AIM. Rewrite the records below with every "computer-use agent" changed to "screen-control assistant", keeping everything else the same.

+++ LISTED RECORDS

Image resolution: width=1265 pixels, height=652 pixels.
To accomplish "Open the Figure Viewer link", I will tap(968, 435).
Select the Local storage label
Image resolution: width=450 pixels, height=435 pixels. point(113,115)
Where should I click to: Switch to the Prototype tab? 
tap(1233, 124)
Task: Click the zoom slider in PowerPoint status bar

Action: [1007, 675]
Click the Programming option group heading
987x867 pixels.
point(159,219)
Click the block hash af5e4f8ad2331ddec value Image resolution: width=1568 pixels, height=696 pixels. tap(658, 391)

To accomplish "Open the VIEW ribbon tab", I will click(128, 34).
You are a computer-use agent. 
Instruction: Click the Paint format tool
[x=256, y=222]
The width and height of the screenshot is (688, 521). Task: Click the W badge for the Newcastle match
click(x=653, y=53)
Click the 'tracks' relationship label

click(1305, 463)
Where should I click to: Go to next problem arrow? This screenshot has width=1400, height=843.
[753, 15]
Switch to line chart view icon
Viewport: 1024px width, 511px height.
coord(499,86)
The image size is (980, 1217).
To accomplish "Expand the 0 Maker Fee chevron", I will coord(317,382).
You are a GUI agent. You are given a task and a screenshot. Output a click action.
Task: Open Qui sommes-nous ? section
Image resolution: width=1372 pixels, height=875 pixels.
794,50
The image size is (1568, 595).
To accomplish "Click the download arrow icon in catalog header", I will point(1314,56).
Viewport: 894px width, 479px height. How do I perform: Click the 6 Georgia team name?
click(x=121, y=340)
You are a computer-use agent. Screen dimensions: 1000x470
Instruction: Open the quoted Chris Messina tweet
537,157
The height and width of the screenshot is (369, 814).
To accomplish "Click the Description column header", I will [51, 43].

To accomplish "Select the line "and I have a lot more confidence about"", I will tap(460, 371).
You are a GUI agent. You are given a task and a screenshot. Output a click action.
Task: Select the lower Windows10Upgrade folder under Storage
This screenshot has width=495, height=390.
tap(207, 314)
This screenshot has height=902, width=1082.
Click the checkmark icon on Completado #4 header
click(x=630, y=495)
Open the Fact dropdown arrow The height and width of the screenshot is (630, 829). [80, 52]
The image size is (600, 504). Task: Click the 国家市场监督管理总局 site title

++++++

WRITTEN ANSWER.
Image resolution: width=1265 pixels, height=652 pixels.
To accomplish "Open the Figure Viewer link", I will tap(968, 435).
Select the Local storage label
Image resolution: width=450 pixels, height=435 pixels. point(113,115)
Where should I click to: Switch to the Prototype tab? 
tap(1233, 124)
Task: Click the zoom slider in PowerPoint status bar

Action: [1007, 675]
Click the Programming option group heading
987x867 pixels.
point(159,219)
Click the block hash af5e4f8ad2331ddec value Image resolution: width=1568 pixels, height=696 pixels. tap(658, 391)

To accomplish "Open the VIEW ribbon tab", I will click(128, 34).
You are a screen-control assistant. 
Instruction: Click the Paint format tool
[x=256, y=222]
The width and height of the screenshot is (688, 521). Task: Click the W badge for the Newcastle match
click(x=653, y=53)
Click the 'tracks' relationship label

click(1305, 463)
Where should I click to: Go to next problem arrow? This screenshot has width=1400, height=843.
[753, 15]
Switch to line chart view icon
Viewport: 1024px width, 511px height.
coord(499,86)
The image size is (980, 1217).
To accomplish "Expand the 0 Maker Fee chevron", I will coord(317,382).
You are a GUI agent. You are given a task and a screenshot. Output a click action.
Task: Open Qui sommes-nous ? section
Image resolution: width=1372 pixels, height=875 pixels.
794,50
The image size is (1568, 595).
To accomplish "Click the download arrow icon in catalog header", I will point(1314,56).
Viewport: 894px width, 479px height. How do I perform: Click the 6 Georgia team name?
click(x=121, y=340)
You are a screen-control assistant. Screen dimensions: 1000x470
Instruction: Open the quoted Chris Messina tweet
537,157
The height and width of the screenshot is (369, 814).
To accomplish "Click the Description column header", I will [51, 43].

To accomplish "Select the line "and I have a lot more confidence about"", I will tap(460, 371).
You are a GUI agent. You are given a task and a screenshot. Output a click action.
Task: Select the lower Windows10Upgrade folder under Storage
This screenshot has width=495, height=390.
tap(207, 314)
This screenshot has height=902, width=1082.
Click the checkmark icon on Completado #4 header
click(x=630, y=495)
Open the Fact dropdown arrow The height and width of the screenshot is (630, 829). [80, 52]
The image size is (600, 504). Task: Click the 国家市场监督管理总局 site title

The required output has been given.